Data yang diperoleh mengungkapkan bahwa saat ini secara statistik lebih lama
secara signifikan dalam hal konsentrasi alkohol sama dengan 0 dibandingkan
dengan kasus-kasus di mana konsentrasi etanol berbeda dari nol. Makalah yang
diterbitkan sejauh ini menunjukkan bahwa stabilitas sampel sumsum tulang
tergantung pada suhu di mana bahan biologis disimpan. Namun, ketidakmampuan
untuk memperkirakan etil alkohol dalam sumsum tulang berkaitan dengan kasus
ketika bahan disimpan pada suhu kamar selama proses eliminasi xenobiotik lebih
dari 28 hari dalam kaitannya dengan sumsum tulang belum sepenuhnya dijelaskan;
Namun, telah terbukti bahwa bahkan di kasus mayat yang sudah menjadi
kerangka atau pembakaran mayat, yaitu dalam suatu situasi di mana tidak mungkin
untuk mengumpulkan bahan biologis rutin, masih mungkin untuk melakukan tes
toksikologi kuantitatif di sumsum tulang.

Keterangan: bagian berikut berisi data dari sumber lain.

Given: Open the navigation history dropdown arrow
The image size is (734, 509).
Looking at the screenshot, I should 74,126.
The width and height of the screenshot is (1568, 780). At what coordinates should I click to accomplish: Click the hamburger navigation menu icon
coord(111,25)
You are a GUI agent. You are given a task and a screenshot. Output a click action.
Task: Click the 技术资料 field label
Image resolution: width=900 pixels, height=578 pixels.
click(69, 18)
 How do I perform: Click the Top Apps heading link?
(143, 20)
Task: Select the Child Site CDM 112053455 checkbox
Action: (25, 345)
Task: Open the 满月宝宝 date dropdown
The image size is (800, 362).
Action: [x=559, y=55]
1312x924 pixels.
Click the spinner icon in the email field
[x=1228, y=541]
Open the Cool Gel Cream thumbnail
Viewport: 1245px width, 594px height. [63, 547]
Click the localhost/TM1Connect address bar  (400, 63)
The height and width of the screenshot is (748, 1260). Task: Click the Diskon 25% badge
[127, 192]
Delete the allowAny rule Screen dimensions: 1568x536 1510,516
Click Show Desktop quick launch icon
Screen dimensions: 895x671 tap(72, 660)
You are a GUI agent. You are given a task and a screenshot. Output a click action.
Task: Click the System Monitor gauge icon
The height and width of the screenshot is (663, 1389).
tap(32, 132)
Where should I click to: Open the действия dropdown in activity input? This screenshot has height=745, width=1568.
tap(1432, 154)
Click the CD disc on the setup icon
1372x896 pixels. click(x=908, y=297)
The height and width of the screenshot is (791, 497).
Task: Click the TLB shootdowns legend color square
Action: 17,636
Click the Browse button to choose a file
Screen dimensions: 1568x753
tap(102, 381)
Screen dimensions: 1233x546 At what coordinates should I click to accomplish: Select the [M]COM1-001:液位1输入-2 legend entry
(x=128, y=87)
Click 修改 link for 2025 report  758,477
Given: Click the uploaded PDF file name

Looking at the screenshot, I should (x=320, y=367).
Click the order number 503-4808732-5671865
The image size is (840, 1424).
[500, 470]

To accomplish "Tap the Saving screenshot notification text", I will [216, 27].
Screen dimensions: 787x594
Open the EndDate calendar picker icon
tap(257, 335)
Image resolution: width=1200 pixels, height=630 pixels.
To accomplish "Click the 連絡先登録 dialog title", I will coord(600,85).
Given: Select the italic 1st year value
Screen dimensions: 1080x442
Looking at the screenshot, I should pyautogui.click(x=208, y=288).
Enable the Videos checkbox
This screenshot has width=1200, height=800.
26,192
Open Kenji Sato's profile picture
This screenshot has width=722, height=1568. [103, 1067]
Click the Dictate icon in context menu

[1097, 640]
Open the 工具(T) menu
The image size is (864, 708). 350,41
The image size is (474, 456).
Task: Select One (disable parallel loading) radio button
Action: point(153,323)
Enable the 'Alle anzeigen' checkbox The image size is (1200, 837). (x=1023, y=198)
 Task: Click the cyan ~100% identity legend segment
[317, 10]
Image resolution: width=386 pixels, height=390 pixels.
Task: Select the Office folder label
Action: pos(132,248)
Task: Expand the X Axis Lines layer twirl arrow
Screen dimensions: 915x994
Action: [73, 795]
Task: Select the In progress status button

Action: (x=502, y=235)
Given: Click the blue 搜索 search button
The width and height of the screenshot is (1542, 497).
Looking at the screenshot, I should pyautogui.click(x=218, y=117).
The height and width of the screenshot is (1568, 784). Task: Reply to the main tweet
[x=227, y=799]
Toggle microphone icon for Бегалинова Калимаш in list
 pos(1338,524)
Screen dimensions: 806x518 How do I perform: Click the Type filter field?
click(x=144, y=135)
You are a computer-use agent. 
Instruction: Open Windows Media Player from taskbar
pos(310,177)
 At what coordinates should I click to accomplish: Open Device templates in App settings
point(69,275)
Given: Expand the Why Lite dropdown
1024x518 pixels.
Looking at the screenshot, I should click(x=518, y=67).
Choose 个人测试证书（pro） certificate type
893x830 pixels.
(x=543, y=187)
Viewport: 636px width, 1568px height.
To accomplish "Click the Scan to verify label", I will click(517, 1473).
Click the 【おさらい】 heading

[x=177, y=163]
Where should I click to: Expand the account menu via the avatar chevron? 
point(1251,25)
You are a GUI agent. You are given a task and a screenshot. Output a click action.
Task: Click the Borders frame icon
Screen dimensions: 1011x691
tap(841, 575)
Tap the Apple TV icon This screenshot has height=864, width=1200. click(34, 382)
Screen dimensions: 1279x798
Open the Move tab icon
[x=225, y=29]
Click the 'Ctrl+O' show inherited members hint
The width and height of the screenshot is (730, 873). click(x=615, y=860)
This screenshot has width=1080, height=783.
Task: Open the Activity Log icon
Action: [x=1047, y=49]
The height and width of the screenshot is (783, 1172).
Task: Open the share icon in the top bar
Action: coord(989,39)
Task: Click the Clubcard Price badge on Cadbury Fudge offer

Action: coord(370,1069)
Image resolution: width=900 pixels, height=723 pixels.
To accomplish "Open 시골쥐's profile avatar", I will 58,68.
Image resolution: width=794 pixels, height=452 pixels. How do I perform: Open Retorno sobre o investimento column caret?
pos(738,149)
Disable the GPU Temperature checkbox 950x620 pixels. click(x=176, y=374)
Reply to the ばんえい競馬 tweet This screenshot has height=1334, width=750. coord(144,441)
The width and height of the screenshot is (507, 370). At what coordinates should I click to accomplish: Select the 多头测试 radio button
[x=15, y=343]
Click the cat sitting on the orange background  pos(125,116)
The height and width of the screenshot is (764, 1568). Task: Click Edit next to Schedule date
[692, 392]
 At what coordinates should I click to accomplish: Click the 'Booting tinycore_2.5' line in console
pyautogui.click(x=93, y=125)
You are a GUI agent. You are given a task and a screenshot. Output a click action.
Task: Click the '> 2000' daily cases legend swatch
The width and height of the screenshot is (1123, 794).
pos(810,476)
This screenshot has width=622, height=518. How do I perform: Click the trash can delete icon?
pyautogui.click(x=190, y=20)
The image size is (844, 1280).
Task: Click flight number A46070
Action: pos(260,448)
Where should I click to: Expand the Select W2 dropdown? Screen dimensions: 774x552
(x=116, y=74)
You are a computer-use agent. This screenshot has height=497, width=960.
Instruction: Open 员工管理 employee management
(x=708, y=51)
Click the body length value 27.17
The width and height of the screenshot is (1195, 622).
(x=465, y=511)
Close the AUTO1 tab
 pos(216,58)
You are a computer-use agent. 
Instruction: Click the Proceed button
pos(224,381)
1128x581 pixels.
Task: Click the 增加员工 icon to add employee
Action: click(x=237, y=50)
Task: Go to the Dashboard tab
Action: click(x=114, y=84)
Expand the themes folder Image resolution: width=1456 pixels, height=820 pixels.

Sehubungan dengan menentukan konsentrasi etanol dalam tubuh pada saat


kematian, selain penentuan etanol saja, mungkin juga berguna untuk menentukan
etil glukuronida dalam bahan ini, yaitu dibentuk oleh konjugasi enzimatik etanol
dengan asam glukuronat. Schloegl et al. membuktikan bahwa senyawa ini berhasil
dideteksi di sumsum tulang. Lebih penting lagi, telah terbukti bahwa senyawa ini
dapat bertahan di sumsum tulang untuk waktu yang lama dan kemungkinan
sintesis etil glukuronida pasca kematian telah dihilangkan. Kesimpulan ini sangat
penting karena penentuan metabolit etanol simultan dan etanol itu sendiri dapat
membantu memverifikasi hipotesis tentang kemungkinan pembentukan alkohol
endogen dan, dengan demikian, membantu dalam penafsiran hasil toksikologis
yang diperoleh.

5. KESIMPULAN
Singkatnya, meskipun banyak masalah yang belum terselesaikan terkait
dengan farmakokinetik sumsum tulang, bahan ini dapat digunakan untuk
mengevaluasi keberadaan etil alkohol dalam tubuh ketika bahan biologis rutin
tidak tersedia. Koefisien korelasi darah versus sumsum tulang menunjukkan
hubungan yang kuat antara bahan biologis pada bagian diskusi, yang menunjukkan
kegunaan pemeriksaan sumsum tulang dalam toksikologi forensik dan medis.